BMP-SMAD Signaling Regulates Lineage Priming, but Is Dispensable for Self-Renewal in Mouse Embryonic Stem Cells
Gomes Fernandes, Maria × Dries, Ruben Roost, Matthias S Semrau, Stefan de Melo Bernardo, Ana Davis, Richard P Ramakrishnan, Ramprasad Szuhai, Karoly Maas, Elke Umans, Lieve Abon Escalona, Vanesa Salvatori, Daniela Deforce, Dieter Van Criekinge, Wim Huylebroeck, Danny Mummery, Christine Zwijsen, An Chuva de Sousa Lopes, Susana M #
Stem Cell Reports vol:6 issue:1 pages:85-94
Naive mouse embryonic stem cells (mESCs) are in a metastable state and fluctuate between inner cell mass- and epiblast-like phenotypes. Here, we show transient activation of the BMP-SMAD signaling pathway in mESCs containing a BMP-SMAD responsive reporter transgene. Activation of the BMP-SMAD reporter transgene in naive mESCs correlated with lower levels of genomic DNA methylation, high expression of 5-methylcytosine hydroxylases Tet1/2 and low levels of DNA methyltransferases Dnmt3a/b.
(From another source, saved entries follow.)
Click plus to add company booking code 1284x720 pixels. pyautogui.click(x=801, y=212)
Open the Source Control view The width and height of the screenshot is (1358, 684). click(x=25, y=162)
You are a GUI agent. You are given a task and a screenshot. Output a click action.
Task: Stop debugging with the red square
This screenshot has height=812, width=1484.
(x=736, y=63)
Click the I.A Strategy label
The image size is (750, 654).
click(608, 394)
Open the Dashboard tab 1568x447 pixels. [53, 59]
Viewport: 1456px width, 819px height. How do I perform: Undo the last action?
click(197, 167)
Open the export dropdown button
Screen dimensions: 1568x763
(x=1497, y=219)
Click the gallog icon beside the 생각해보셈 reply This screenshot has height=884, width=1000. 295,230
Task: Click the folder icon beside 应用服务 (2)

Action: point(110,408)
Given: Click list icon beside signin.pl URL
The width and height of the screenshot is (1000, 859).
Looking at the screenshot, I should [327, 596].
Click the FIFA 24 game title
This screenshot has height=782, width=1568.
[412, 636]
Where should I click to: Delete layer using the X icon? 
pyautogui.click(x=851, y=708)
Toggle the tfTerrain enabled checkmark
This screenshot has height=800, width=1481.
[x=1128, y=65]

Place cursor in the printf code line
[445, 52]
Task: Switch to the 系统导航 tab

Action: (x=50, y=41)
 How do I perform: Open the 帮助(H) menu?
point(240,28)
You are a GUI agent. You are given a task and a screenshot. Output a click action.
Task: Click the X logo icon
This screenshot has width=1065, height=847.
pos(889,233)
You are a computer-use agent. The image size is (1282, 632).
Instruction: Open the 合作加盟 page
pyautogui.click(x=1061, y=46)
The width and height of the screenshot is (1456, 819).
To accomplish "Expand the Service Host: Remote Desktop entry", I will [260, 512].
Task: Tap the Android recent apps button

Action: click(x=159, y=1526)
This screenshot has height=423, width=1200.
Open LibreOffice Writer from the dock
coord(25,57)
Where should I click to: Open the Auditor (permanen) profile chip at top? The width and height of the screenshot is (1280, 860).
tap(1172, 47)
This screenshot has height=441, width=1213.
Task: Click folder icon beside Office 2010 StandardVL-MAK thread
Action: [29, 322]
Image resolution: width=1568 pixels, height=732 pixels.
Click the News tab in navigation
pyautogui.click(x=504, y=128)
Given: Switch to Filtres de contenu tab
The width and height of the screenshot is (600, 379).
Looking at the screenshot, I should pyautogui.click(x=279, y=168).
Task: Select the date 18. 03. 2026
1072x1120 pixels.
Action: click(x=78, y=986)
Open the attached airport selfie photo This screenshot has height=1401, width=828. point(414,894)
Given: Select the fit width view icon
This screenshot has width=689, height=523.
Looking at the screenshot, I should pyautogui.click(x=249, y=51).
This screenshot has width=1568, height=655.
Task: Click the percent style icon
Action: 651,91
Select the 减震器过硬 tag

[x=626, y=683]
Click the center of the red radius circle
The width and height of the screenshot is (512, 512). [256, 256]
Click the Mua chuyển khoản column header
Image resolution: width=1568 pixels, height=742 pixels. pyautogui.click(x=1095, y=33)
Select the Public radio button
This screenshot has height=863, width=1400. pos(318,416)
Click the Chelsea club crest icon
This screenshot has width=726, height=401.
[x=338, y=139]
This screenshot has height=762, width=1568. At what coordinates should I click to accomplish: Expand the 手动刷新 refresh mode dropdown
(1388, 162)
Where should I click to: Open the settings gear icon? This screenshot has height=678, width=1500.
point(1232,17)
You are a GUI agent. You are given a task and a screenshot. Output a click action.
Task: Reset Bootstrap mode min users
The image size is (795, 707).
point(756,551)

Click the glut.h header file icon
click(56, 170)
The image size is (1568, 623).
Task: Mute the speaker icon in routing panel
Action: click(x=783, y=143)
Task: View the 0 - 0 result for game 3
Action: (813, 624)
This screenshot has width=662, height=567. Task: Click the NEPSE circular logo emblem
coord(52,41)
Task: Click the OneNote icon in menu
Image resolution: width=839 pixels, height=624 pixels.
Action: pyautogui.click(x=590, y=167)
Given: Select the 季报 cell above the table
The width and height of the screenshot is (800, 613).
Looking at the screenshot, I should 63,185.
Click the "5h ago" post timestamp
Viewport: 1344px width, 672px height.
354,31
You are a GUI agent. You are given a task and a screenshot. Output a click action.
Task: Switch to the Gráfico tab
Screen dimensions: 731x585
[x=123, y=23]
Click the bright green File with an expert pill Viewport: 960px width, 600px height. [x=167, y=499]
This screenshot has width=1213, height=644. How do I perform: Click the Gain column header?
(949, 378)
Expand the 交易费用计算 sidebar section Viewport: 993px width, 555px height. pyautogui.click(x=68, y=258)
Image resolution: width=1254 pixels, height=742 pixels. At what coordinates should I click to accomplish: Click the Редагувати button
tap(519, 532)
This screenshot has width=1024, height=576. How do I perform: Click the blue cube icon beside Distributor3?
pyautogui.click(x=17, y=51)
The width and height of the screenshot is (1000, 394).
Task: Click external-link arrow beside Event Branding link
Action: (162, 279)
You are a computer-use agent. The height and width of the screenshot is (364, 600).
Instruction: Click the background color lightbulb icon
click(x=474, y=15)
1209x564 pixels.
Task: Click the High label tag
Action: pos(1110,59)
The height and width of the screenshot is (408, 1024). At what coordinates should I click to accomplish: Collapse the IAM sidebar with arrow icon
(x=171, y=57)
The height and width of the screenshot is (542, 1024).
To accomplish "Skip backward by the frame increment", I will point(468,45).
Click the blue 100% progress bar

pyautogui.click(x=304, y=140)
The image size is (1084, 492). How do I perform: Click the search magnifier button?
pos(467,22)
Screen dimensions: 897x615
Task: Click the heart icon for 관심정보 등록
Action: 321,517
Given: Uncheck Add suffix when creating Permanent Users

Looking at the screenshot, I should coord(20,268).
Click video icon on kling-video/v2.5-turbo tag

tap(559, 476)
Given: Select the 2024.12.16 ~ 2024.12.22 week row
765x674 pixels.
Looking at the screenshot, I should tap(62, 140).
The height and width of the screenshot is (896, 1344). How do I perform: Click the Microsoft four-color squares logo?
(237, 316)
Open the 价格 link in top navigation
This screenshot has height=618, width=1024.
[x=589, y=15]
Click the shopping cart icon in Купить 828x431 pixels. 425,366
Moreover, naive mESCs, in which the BMP-SMAD reporter transgene was activated, showed higher resistance to differentiation. Using double Smad1;Smad5 knockout mESCs, we showed that BMP-SMAD signaling is dispensable for self-renewal in both naive and ground state. These mutant mESCs were still pluripotent, but they exhibited higher levels of DNA methylation than their wild-type counterparts and had a higher propensity to differentiate. We showed that BMP-SMAD signaling modulates lineage priming in mESCs, by transiently regulating the enzymatic machinery responsible for DNA methylation.